Given: ∠BCD ≅ ∠EDC and ∠BDC ≅ ∠ECD Prove: Δ BCD ≅ Δ EDC

Please help.

Answer 1

is there a picture that goes along with this? :)

Answer 2

alright :) gimme a sec then

Answer 3

<BCD = <EDC (Given)
CD = CD (Reflexive Property of Equality)
<BDC = <ECD (Given)
Δ BCD ≅ Δ EDC ASA

Answer 4

thank you! is there any way you can help on a few more? you laid it out in a way that actually made sense. :)

Answer 5

glad I could help :) and sure! :D

Answer 6

awesome! let me pull up the other questions :)

Answer 7

Given:D is the midpoint of AC, <BDC is congruent <BDA.Prove triangleABD is congruent triangleCBD

Answer 8

D is the midpoint of AC (Given)
AD = DC (Definition of Midpoint)
<BDC = <BDA (Given)
BD = BD (Reflexive Property of Equality)
triangle ABD = triangle CBD (SAS)

Answer 9

thank you!!! sorry for not replying my mom needed help with something!

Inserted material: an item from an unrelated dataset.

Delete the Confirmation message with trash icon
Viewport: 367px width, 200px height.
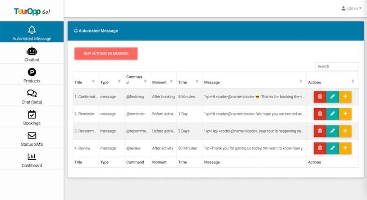320,97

I only have 2 more questions and I am really dumb, if you don't want to help thats fine though!

Answer 10

lol it's fine ;)
I'm here to help, ask away!

Answer 11

Given: PG is congruent SG and PT is congruent ST . Prove: angle GPT is congruent angle GST

Answer 12

PG = SG (Given)
PT = ST (Given)
GT = GT (Reflexive Property of Equality)
triangle GPT = triangle GST (SSS)

Answer 13

awesome! ok last one :) thanks for being so awesome lol

Answer 14

Given: AB // CD , <B is congruent <D and BF is congruent ED . Prove: triangle ABF is congruent triangle CED

Answer 15

AB // CD (Given)
<FAB = <ECD (Alternate interior angles are congruent)
<B = <D (Given)
BF = ED (Given)
triangle ABF = triangle CED (AAS)

Answer 16

thank you so much :)

Answer 17

Your welcome :)
Best of Luck for your journey on OpenStudy!